Start of SOURCE DATA

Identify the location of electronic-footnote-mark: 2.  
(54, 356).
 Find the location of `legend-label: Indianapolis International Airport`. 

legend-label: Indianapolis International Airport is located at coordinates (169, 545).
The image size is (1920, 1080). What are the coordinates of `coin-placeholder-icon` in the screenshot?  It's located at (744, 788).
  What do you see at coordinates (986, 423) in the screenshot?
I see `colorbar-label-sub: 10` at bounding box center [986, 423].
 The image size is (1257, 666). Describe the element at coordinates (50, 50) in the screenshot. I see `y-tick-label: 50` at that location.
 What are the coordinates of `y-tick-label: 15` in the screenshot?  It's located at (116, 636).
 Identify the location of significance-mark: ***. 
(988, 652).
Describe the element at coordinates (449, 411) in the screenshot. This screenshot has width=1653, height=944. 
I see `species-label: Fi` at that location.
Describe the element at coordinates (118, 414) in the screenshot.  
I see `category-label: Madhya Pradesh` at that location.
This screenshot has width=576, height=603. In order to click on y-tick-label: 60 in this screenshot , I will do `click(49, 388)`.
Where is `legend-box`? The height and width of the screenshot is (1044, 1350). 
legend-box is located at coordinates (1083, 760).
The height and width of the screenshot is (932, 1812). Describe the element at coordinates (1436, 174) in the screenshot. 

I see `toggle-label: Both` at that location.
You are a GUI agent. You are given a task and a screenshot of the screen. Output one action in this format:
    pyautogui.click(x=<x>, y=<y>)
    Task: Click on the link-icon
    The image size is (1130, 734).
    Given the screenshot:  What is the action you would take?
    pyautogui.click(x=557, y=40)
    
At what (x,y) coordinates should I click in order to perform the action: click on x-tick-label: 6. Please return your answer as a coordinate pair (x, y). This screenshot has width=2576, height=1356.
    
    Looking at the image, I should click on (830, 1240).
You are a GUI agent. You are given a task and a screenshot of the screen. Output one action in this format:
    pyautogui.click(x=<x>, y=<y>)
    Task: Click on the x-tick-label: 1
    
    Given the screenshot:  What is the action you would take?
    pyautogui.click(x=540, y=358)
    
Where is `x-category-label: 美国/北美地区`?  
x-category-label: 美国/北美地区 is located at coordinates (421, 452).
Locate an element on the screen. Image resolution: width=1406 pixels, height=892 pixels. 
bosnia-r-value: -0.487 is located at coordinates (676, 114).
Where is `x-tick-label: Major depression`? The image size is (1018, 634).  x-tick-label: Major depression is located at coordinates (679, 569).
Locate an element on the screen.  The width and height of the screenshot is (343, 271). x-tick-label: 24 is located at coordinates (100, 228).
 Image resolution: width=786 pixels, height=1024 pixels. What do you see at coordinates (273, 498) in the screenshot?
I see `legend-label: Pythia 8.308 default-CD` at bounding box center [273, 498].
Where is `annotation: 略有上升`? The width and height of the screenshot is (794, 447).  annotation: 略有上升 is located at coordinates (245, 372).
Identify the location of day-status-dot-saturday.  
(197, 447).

End of SOURCE DATA

* _YOUR OBJECTIVE_:
Recast all of the material above as a numbered list, omitting the blank lines.

* _RESULT_:
1. Identify the location of electronic-footnote-mark: 2.  
2. (54, 356).
3.  Find the location of `legend-label: Indianapolis International Airport`. 
4. legend-label: Indianapolis International Airport is located at coordinates (169, 545).
5. The image size is (1920, 1080). What are the coordinates of `coin-placeholder-icon` in the screenshot?  It's located at (744, 788).
6.   What do you see at coordinates (986, 423) in the screenshot?
7. I see `colorbar-label-sub: 10` at bounding box center [986, 423].
8.  The image size is (1257, 666). Describe the element at coordinates (50, 50) in the screenshot. I see `y-tick-label: 50` at that location.
9.  What are the coordinates of `y-tick-label: 15` in the screenshot?  It's located at (116, 636).
10.  Identify the location of significance-mark: ***. 
11. (988, 652).
12. Describe the element at coordinates (449, 411) in the screenshot. This screenshot has width=1653, height=944. 
13. I see `species-label: Fi` at that location.
14. Describe the element at coordinates (118, 414) in the screenshot.  
15. I see `category-label: Madhya Pradesh` at that location.
16. This screenshot has width=576, height=603. In order to click on y-tick-label: 60 in this screenshot , I will do `click(49, 388)`.
17. Where is `legend-box`? The height and width of the screenshot is (1044, 1350). 
18. legend-box is located at coordinates (1083, 760).
19. The height and width of the screenshot is (932, 1812). Describe the element at coordinates (1436, 174) in the screenshot. 
20. I see `toggle-label: Both` at that location.
21. You are a GUI agent. You are given a task and a screenshot of the screen. Output one action in this format:
22.     pyautogui.click(x=<x>, y=<y>)
23.     Task: Click on the link-icon
24.     The image size is (1130, 734).
25.     Given the screenshot:  What is the action you would take?
26.     pyautogui.click(x=557, y=40)
27. At what (x,y) coordinates should I click in order to perform the action: click on x-tick-label: 6. Please return your answer as a coordinate pair (x, y). This screenshot has width=2576, height=1356.
28.     Looking at the image, I should click on (830, 1240).
29. You are a GUI agent. You are given a task and a screenshot of the screen. Output one action in this format:
30.     pyautogui.click(x=<x>, y=<y>)
31.     Task: Click on the x-tick-label: 1
32.     Given the screenshot:  What is the action you would take?
33.     pyautogui.click(x=540, y=358)
34. Where is `x-category-label: 美国/北美地区`?  
35. x-category-label: 美国/北美地区 is located at coordinates (421, 452).
36. Locate an element on the screen. Image resolution: width=1406 pixels, height=892 pixels. 
37. bosnia-r-value: -0.487 is located at coordinates (676, 114).
38. Where is `x-tick-label: Major depression`? The image size is (1018, 634).  x-tick-label: Major depression is located at coordinates (679, 569).
39. Locate an element on the screen.  The width and height of the screenshot is (343, 271). x-tick-label: 24 is located at coordinates (100, 228).
40.  Image resolution: width=786 pixels, height=1024 pixels. What do you see at coordinates (273, 498) in the screenshot?
41. I see `legend-label: Pythia 8.308 default-CD` at bounding box center [273, 498].
42. Where is `annotation: 略有上升`? The width and height of the screenshot is (794, 447).  annotation: 略有上升 is located at coordinates (245, 372).
43. Identify the location of day-status-dot-saturday.  
44. (197, 447).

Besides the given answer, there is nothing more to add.